=== GIVEN DATA ===

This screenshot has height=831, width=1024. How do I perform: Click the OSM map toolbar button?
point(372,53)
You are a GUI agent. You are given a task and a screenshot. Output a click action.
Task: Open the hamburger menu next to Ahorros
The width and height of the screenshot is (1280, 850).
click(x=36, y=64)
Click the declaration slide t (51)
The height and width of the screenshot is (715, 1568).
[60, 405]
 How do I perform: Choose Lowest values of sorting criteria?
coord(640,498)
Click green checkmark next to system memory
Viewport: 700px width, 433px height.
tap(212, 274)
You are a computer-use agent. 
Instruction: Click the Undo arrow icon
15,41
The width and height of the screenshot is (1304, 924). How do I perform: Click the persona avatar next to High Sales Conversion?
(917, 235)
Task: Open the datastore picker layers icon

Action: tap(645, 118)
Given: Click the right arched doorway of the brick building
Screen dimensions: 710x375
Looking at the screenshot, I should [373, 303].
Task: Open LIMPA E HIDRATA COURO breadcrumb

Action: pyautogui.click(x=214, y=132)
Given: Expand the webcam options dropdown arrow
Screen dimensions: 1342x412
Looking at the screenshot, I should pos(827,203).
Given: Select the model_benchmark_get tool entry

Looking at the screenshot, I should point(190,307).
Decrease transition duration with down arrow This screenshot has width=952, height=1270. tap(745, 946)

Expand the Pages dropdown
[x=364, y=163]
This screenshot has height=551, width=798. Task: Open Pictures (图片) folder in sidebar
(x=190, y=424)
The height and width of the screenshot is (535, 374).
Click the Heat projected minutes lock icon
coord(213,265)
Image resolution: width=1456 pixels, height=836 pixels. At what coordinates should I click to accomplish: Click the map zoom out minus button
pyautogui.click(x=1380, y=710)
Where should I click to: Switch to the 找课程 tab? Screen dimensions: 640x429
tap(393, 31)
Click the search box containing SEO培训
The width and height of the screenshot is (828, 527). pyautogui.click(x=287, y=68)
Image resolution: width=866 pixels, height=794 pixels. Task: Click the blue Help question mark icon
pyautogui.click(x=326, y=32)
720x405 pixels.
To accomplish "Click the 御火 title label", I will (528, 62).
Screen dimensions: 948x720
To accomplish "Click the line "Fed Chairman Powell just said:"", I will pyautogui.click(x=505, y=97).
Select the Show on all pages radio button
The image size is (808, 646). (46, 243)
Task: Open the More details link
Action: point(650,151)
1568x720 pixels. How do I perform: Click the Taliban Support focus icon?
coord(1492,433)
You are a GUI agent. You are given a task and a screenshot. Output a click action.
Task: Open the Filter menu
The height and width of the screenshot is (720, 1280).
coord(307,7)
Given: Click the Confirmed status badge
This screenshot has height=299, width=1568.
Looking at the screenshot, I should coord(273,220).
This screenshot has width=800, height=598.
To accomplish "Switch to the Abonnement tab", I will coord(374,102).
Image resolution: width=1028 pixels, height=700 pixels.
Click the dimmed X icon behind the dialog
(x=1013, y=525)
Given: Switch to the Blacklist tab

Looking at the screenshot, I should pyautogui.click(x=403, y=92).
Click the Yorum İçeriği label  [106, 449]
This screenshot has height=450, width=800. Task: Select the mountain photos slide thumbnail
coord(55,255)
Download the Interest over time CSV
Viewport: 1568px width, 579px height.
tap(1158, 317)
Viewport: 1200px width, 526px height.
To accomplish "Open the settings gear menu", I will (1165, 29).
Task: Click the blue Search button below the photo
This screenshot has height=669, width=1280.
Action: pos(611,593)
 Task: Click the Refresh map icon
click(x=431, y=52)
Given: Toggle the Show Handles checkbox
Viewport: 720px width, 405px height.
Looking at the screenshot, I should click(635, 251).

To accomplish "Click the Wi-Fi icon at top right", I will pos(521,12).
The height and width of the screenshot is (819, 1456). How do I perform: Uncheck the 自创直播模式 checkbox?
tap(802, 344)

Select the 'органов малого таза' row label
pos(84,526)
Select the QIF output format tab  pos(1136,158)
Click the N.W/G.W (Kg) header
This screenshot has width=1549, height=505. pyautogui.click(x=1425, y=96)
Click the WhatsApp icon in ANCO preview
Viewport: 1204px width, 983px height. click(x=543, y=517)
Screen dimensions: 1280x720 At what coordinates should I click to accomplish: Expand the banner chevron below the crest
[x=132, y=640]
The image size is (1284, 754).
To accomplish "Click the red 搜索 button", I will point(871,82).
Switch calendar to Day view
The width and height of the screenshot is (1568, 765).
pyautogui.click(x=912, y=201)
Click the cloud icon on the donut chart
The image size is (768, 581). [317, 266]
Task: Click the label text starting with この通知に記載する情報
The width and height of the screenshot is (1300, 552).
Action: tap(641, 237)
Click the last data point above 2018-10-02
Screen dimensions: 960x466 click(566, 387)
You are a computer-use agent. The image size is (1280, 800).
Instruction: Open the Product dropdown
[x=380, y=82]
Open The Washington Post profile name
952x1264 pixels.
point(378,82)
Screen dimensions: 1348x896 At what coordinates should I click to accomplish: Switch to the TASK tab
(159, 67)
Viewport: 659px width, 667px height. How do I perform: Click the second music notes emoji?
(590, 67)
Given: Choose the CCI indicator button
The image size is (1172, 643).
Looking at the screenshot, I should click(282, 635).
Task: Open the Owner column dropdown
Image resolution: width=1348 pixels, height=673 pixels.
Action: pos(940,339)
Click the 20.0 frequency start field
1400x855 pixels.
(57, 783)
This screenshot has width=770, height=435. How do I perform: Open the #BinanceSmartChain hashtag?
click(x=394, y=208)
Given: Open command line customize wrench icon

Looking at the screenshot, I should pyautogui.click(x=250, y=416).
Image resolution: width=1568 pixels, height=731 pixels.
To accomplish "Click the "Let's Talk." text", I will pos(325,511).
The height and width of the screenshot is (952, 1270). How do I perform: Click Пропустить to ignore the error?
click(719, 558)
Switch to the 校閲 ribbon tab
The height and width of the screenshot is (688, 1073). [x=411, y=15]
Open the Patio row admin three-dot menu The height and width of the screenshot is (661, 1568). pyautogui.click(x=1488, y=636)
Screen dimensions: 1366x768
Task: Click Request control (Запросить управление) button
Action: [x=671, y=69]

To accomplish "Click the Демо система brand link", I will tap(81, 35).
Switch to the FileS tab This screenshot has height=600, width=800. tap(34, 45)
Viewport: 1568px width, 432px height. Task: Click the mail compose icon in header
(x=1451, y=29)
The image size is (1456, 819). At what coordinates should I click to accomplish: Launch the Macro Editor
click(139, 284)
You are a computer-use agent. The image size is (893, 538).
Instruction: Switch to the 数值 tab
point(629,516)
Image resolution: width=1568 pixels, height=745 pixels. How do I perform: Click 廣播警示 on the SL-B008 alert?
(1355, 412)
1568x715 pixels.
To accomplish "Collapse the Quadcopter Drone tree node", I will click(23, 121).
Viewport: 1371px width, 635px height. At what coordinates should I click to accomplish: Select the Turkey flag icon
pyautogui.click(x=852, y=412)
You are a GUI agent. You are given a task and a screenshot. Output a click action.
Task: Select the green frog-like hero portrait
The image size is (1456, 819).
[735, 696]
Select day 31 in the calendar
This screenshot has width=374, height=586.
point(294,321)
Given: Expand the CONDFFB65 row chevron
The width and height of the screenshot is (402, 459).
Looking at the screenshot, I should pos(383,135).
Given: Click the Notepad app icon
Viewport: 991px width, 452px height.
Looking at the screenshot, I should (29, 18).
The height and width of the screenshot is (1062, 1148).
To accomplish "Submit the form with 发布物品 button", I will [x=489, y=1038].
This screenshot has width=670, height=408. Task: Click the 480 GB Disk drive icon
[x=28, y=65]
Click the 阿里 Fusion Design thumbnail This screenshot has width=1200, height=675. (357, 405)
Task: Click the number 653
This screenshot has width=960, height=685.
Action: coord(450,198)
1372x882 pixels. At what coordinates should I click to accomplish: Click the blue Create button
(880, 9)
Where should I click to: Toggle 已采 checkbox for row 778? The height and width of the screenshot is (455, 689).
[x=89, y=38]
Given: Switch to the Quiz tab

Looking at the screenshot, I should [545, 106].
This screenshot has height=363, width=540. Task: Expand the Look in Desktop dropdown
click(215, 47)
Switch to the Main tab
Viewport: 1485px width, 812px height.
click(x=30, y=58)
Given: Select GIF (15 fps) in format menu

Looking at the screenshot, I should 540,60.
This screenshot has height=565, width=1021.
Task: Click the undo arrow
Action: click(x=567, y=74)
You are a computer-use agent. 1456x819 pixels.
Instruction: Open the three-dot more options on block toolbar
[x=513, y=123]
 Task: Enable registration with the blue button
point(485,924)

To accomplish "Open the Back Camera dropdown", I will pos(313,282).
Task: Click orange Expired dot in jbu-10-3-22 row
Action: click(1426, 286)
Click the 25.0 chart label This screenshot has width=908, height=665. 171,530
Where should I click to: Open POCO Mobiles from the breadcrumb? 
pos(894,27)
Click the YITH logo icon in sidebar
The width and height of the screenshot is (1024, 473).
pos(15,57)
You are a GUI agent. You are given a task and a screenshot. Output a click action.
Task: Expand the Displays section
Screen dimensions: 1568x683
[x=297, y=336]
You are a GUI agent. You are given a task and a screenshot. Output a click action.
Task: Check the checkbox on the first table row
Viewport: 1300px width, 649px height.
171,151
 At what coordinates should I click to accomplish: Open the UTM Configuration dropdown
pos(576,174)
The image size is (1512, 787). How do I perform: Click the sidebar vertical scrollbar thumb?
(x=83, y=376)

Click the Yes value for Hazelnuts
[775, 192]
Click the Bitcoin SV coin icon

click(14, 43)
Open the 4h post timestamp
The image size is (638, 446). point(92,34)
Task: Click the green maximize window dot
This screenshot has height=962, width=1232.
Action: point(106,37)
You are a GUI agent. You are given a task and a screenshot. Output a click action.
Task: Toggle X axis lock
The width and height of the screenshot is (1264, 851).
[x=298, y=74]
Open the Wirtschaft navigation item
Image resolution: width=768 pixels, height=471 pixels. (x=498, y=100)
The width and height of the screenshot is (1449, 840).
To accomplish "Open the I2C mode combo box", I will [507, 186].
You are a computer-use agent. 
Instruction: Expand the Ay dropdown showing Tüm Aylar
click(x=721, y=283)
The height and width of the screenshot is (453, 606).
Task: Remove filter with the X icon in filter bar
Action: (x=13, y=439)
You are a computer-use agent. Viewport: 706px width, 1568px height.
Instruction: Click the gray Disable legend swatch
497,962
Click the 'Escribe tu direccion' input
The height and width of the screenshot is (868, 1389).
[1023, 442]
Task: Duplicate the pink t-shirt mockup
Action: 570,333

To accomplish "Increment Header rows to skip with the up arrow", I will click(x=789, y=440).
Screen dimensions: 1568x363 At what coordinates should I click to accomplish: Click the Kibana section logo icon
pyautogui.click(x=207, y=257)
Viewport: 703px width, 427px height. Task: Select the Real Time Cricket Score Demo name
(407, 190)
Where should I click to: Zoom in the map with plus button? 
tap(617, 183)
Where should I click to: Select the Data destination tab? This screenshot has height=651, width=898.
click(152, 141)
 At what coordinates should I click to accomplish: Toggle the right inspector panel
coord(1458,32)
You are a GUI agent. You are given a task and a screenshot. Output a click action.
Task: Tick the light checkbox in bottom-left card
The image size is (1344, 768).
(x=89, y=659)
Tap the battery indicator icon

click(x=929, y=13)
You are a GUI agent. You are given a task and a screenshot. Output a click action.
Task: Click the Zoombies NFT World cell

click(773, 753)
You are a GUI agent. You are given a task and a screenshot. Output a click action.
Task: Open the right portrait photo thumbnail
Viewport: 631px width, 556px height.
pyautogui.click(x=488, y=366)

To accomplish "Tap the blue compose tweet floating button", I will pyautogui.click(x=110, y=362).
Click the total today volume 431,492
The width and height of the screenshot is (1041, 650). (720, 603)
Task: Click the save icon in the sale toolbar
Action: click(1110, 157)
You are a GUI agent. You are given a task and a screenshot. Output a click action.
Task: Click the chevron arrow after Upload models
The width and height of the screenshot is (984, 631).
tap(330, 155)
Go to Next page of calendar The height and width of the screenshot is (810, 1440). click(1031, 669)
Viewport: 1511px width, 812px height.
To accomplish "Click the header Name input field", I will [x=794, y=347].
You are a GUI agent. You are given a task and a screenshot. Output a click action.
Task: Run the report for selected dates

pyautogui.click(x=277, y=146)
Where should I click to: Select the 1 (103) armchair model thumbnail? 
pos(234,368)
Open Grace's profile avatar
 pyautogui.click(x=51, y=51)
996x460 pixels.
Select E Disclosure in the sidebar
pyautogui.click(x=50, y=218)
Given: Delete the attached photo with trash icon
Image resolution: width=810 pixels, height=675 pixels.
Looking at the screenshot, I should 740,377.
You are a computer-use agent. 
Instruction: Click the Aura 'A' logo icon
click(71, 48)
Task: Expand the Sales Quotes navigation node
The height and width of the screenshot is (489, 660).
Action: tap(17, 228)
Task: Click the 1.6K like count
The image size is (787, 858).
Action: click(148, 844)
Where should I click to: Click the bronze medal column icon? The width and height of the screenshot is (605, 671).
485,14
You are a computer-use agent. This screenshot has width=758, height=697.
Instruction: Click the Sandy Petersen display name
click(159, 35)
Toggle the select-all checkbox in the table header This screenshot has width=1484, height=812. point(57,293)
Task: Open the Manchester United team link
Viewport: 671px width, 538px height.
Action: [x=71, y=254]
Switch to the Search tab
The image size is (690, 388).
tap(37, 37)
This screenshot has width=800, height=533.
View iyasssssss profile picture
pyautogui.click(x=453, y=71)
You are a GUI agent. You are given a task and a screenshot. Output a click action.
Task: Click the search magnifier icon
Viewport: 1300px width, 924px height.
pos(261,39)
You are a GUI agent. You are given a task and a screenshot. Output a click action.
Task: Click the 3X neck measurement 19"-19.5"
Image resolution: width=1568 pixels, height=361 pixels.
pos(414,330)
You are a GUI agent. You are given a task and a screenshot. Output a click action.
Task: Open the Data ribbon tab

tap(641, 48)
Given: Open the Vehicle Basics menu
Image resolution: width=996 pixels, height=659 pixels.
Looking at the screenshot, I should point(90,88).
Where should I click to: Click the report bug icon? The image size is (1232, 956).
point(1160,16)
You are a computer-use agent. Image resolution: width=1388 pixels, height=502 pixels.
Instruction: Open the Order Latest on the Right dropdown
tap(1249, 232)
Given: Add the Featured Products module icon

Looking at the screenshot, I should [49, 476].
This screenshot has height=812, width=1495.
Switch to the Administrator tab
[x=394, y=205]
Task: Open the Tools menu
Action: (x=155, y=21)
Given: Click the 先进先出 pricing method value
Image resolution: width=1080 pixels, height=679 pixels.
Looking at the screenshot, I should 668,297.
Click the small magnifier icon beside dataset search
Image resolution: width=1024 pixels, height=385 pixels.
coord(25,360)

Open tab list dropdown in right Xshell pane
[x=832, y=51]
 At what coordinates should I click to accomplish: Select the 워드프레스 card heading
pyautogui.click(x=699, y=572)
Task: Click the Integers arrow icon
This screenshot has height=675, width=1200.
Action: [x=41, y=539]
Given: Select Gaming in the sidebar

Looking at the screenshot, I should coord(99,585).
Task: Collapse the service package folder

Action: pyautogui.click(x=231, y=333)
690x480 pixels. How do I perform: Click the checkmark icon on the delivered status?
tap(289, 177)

===

TASK PROMPT |
Can you give the lines of the records from the line with "Given: Click the Confirmed status badge" up to and including the line with "[x=132, y=640]" as a JSON list of strings, one string per line and blank lines left out?

EXERCISE RESPONSE |
[
  "Given: Click the Confirmed status badge",
  "This screenshot has height=299, width=1568.",
  "Looking at the screenshot, I should coord(273,220).",
  "This screenshot has width=800, height=598.",
  "To accomplish \"Switch to the Abonnement tab\", I will coord(374,102).",
  "Image resolution: width=1028 pixels, height=700 pixels.",
  "Click the dimmed X icon behind the dialog",
  "(x=1013, y=525)",
  "Given: Switch to the Blacklist tab",
  "Looking at the screenshot, I should pyautogui.click(x=403, y=92).",
  "Click the Yorum İçeriği label  [106, 449]",
  "This screenshot has height=450, width=800. Task: Select the mountain photos slide thumbnail",
  "coord(55,255)",
  "Download the Interest over time CSV",
  "Viewport: 1568px width, 579px height.",
  "tap(1158, 317)",
  "Viewport: 1200px width, 526px height.",
  "To accomplish \"Open the settings gear menu\", I will (1165, 29).",
  "Task: Click the blue Search button below the photo",
  "This screenshot has height=669, width=1280.",
  "Action: pos(611,593)",
  " Task: Click the Refresh map icon",
  "click(x=431, y=52)",
  "Given: Toggle the Show Handles checkbox",
  "Viewport: 720px width, 405px height.",
  "Looking at the screenshot, I should click(635, 251).",
  "To accomplish \"Click the Wi-Fi icon at top right\", I will pos(521,12).",
  "The height and width of the screenshot is (819, 1456). How do I perform: Uncheck the 自创直播模式 checkbox?",
  "tap(802, 344)",
  "Select the 'органов малого таза' row label",
  "pos(84,526)",
  "Select the QIF output format tab  pos(1136,158)",
  "Click the N.W/G.W (Kg) header",
  "This screenshot has width=1549, height=505. pyautogui.click(x=1425, y=96)",
  "Click the WhatsApp icon in ANCO preview",
  "Viewport: 1204px width, 983px height. click(x=543, y=517)",
  "Screen dimensions: 1280x720 At what coordinates should I click to accomplish: Expand the banner chevron below the crest",
  "[x=132, y=640]"
]